Na época mulheres não pagavam ingresso. Agora elas pagam R$ 700 ou até mais caro nas festas privadas, a maneira pela qual as prefeituras de quatro das principais cidades carnavalescas —Rio, São Paulo, Salvador e Belo Horizonte— contornaram as restrições sanitárias impostas aos desfiles de blocos, que estão proibidos.
Ou seja: o folião na rua, mesmo mostrando o comprovante de vacinação pendurado na fantasia de jacaré, corre o risco de pegar a peste. Em ambientes fechados e elitistas, desde que os protocolos sejam seguidos, ele está liberado para pular à vontade ao som de breganejos e sofrências, que desbancaram as marchinhas e sambas de enredo.

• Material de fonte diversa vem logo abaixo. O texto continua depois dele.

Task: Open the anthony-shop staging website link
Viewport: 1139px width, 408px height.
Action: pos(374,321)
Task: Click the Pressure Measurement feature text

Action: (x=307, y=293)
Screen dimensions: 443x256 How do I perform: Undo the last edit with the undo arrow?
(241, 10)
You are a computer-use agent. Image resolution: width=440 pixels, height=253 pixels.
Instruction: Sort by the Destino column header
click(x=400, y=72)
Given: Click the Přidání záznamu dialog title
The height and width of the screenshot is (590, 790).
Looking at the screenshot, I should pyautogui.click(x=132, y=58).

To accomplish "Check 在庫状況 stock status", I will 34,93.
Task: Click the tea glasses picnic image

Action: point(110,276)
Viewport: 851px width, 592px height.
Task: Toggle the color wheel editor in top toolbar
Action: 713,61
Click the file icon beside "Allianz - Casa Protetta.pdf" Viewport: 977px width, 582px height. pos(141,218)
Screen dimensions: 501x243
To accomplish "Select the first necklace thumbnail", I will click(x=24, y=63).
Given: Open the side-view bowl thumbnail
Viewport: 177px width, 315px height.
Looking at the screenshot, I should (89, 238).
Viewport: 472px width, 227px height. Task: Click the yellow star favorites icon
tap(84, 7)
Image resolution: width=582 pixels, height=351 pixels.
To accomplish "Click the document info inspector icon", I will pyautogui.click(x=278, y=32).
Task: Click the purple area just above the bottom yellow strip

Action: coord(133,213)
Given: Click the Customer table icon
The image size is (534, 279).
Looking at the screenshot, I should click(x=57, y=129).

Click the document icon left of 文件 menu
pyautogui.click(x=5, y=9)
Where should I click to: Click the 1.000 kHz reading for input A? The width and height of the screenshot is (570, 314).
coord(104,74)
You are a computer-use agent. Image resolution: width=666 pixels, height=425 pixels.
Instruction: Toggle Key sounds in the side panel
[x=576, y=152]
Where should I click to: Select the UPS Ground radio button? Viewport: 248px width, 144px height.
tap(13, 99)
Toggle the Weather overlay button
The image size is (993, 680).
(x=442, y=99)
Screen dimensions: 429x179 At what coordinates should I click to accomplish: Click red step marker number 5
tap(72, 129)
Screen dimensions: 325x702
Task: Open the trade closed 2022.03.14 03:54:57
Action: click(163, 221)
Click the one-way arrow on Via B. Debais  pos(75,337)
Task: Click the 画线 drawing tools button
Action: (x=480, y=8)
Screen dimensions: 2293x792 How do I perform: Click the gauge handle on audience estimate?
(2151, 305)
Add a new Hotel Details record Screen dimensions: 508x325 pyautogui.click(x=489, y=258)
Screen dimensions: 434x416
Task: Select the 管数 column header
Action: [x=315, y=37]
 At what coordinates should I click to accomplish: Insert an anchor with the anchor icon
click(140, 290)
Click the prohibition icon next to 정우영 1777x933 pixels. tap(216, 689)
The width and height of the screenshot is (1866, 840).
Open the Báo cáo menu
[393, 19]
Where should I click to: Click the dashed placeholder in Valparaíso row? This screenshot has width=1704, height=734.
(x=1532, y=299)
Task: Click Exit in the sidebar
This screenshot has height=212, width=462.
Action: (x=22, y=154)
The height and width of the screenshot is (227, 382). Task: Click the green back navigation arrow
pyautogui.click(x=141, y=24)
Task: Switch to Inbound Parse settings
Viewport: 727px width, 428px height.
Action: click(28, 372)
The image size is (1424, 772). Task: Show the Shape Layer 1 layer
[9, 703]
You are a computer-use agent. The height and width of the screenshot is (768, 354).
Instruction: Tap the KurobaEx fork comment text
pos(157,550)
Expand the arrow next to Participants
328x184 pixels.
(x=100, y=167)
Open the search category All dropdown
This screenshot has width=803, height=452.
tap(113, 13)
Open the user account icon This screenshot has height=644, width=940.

Voltemos aos bailes do passado, que as circunstâncias atuais reviveram. Nos salões animados pelas orquestras do Municipal, do Cassino Atlântico e dos hotéis Copacabana e Glória, quem pedisse outra coisa que não champanhe era um penetra. Nos anos 60 e 70, a plebe ignara corria para comprar a revista Manchete e ter um gostinho imaginado de como era o bacanal no Baile do Havaí, com todo mundo nu na piscina do Iate Clube. E quantas pessoas em 1907 possuíam carros de luxo para exibir no corso da avenida Central?
Quem pensa que o Carnaval sempre foi uma festa de gente pobre está mais enganado que o prefeito Eduardo Paes. As camadas populares inventaram, construíram e conquistaram seu espaço. Hoje elas estão impedidas de brincar. A folia de 2022 ficará na lembrança como a mais triste e revoltante da história.